Start of Block
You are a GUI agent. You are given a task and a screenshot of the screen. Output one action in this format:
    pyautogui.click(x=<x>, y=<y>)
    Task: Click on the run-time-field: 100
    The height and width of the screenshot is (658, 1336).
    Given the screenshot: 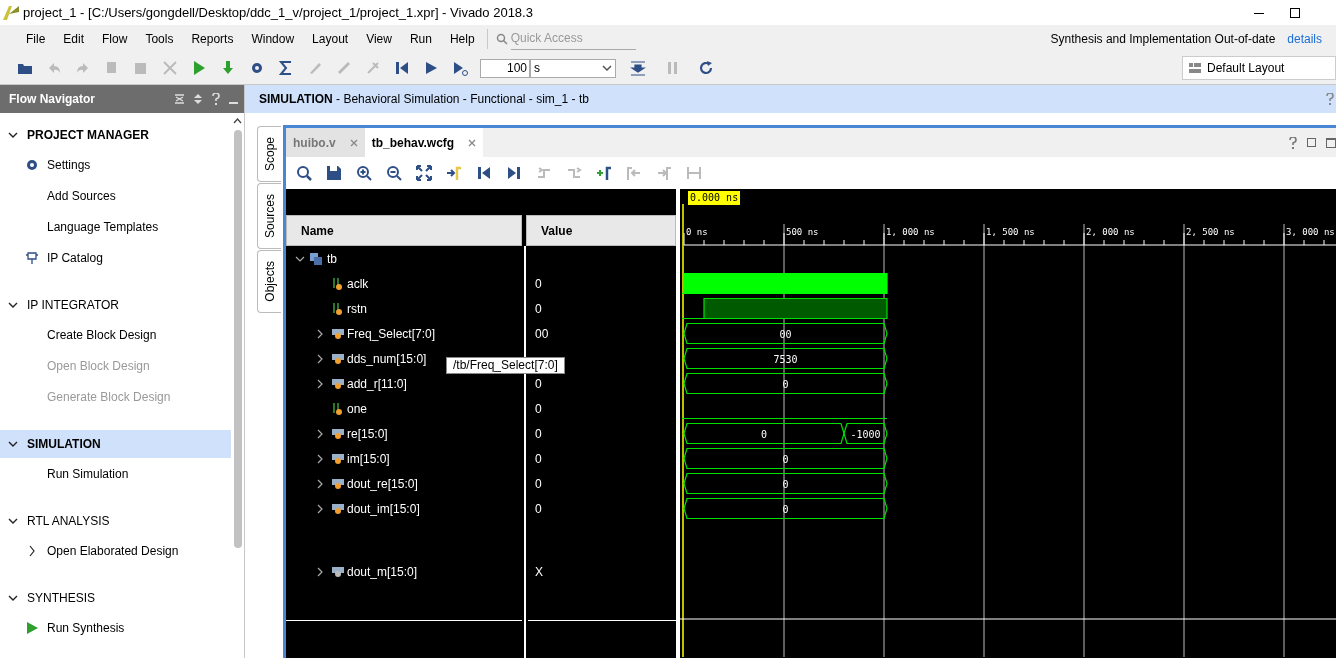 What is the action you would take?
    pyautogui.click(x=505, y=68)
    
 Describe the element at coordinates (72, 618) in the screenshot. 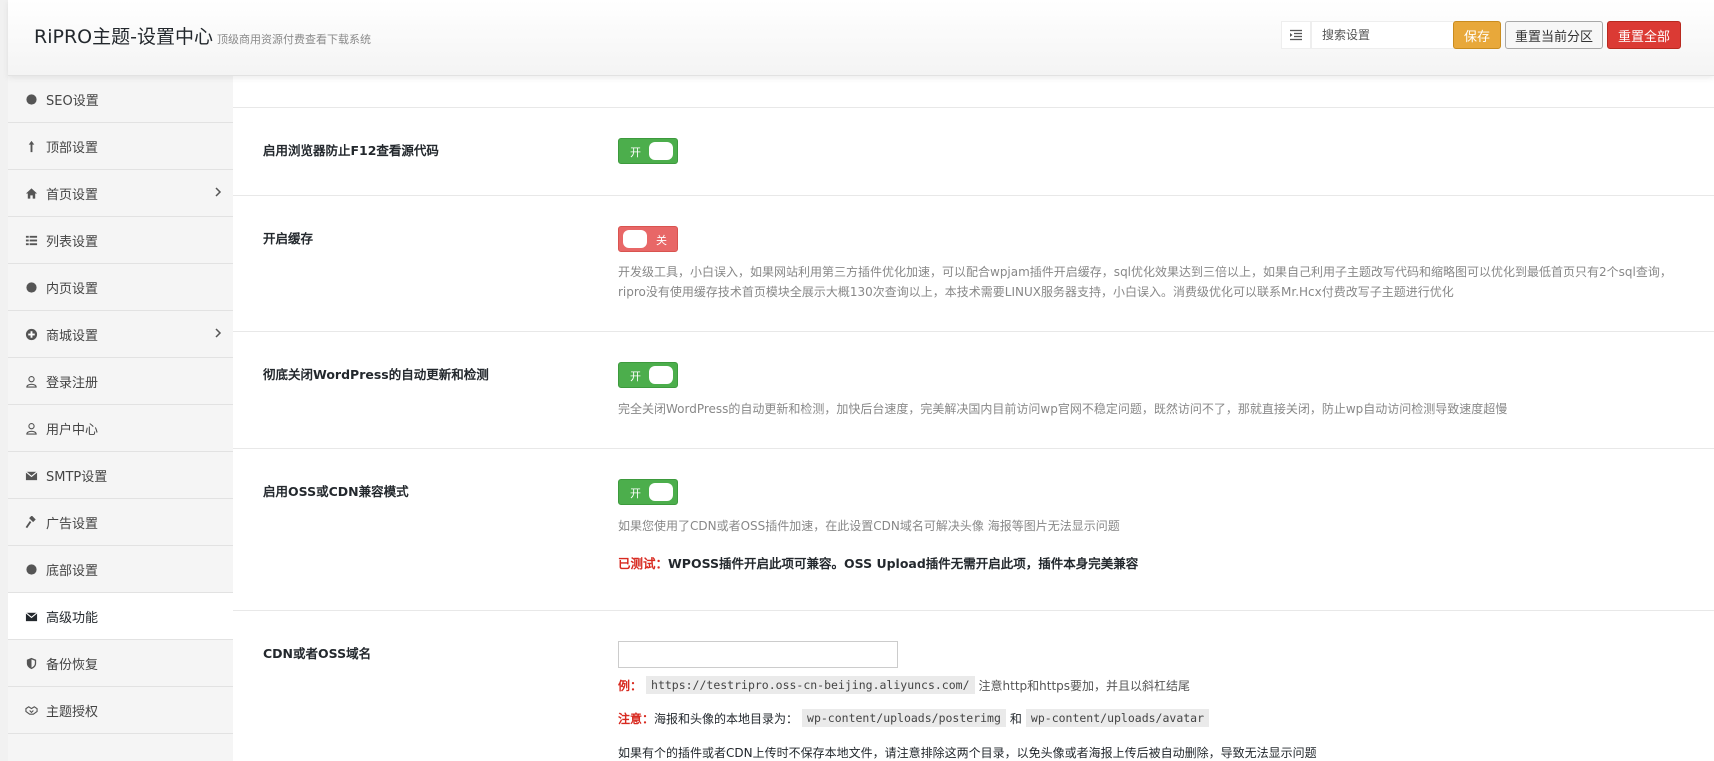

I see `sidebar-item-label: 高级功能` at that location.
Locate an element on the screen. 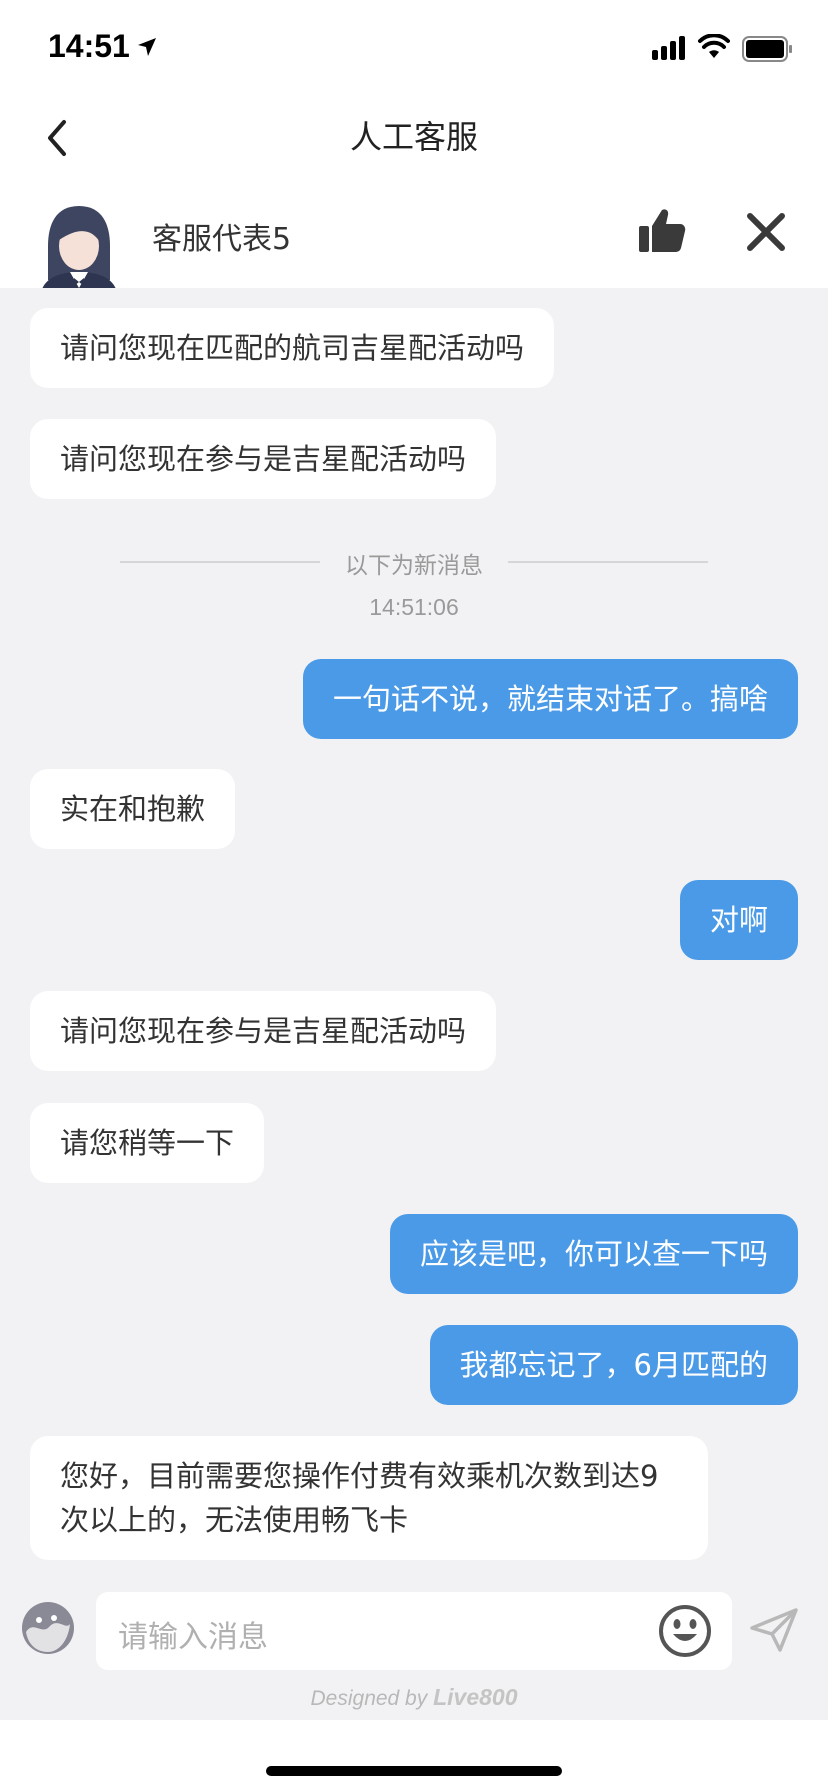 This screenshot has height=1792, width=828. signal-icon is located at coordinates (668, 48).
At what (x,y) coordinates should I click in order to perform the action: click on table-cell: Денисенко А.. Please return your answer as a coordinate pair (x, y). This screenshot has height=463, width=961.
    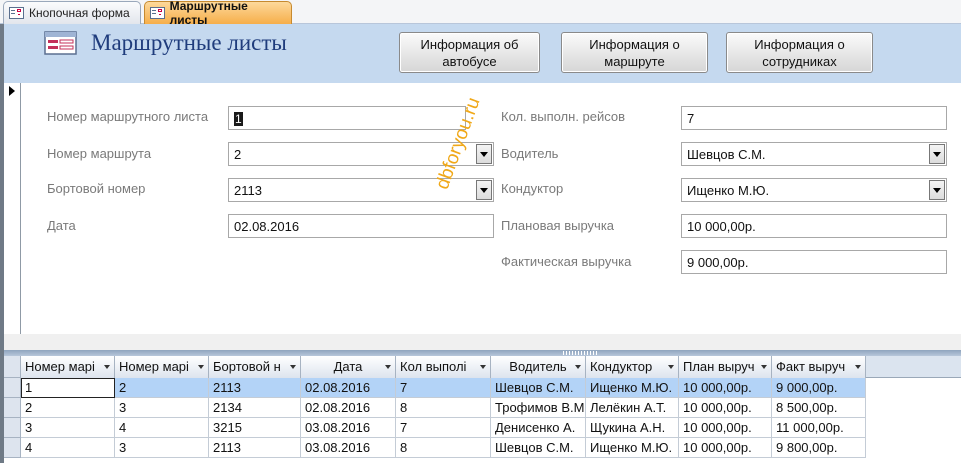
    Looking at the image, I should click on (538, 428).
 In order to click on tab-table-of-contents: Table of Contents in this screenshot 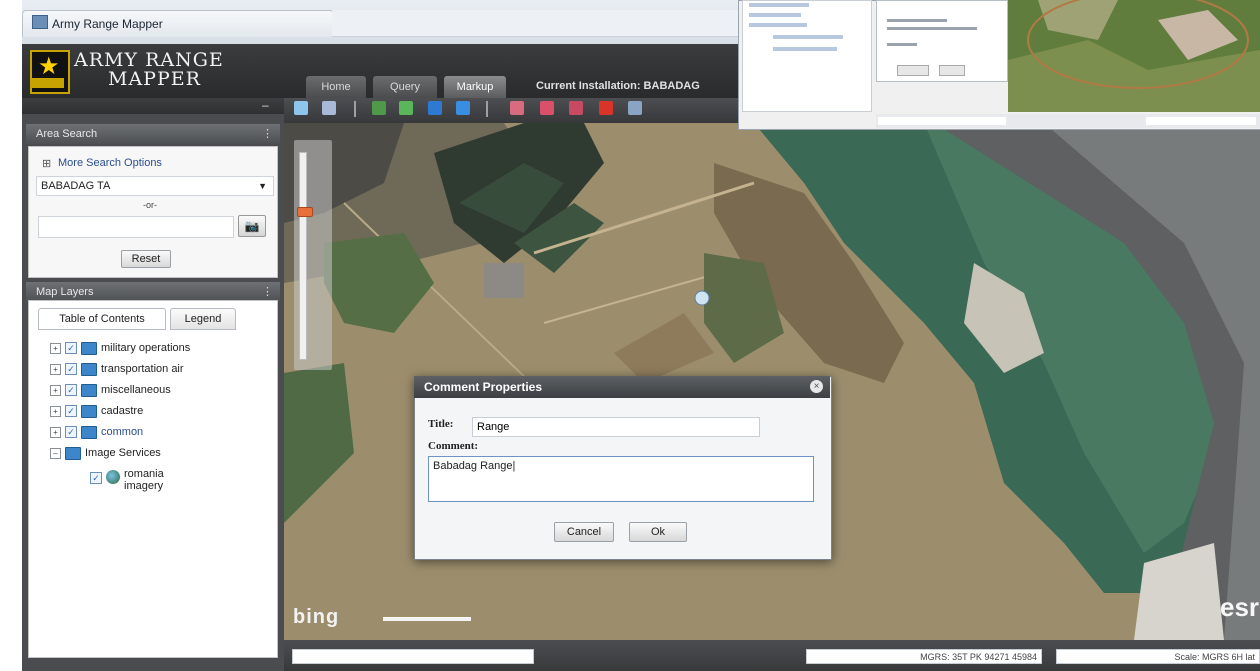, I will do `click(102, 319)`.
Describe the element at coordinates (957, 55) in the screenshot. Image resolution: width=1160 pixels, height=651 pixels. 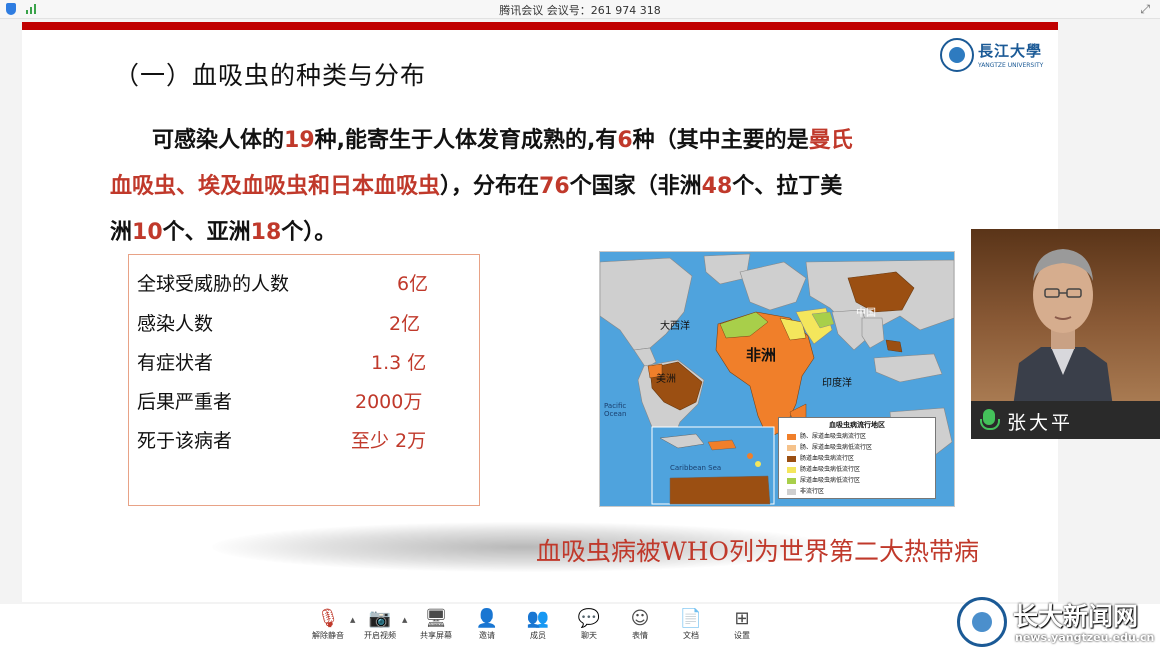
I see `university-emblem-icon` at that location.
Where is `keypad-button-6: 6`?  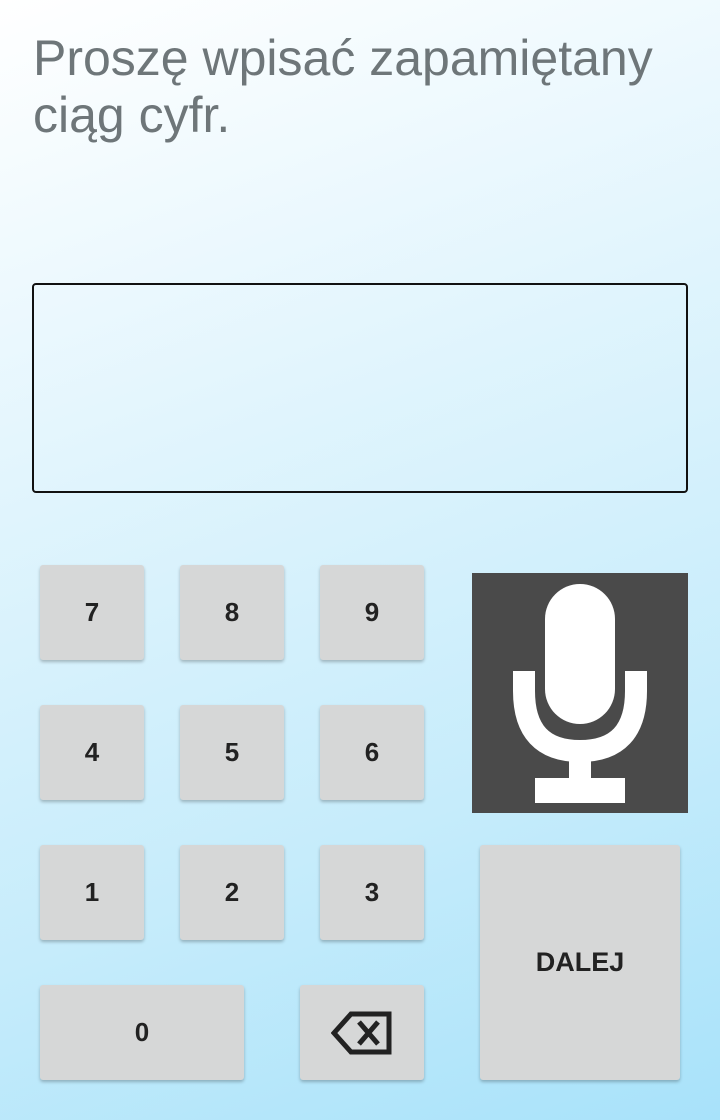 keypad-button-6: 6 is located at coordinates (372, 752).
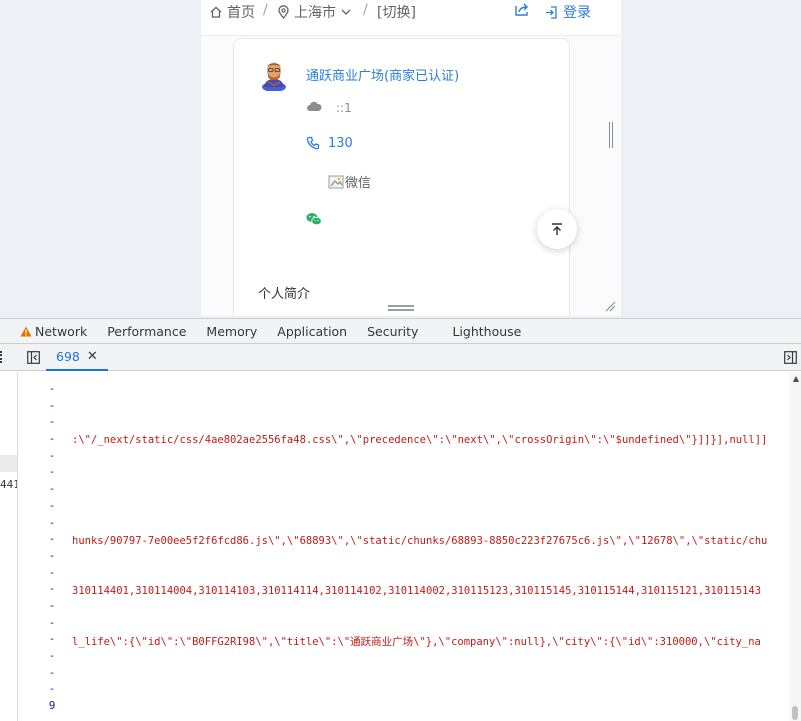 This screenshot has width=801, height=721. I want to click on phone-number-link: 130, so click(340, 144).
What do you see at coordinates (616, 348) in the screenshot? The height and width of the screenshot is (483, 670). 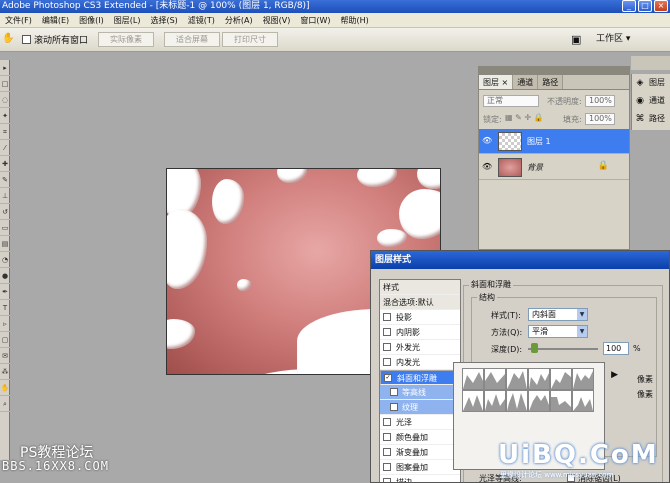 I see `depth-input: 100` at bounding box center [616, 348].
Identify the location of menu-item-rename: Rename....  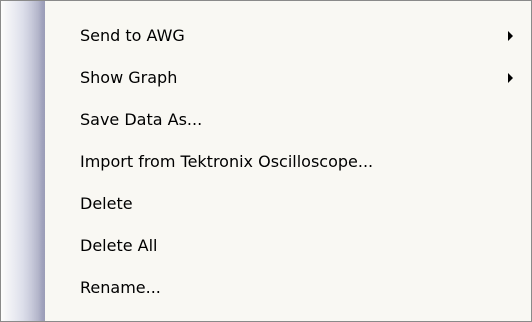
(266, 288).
End of Block
Could you rewrite the stretch of data from the line containing "Identify the location" through the end of the data, requests included, with every coordinate in the answers multiplied by 2.35 and rounded to a whole number, halves rounded up? Give only those lines, and leave the pictures out.

- **Expected answer**
Identify the location of menu-item-rename: Rename....  
(625, 677).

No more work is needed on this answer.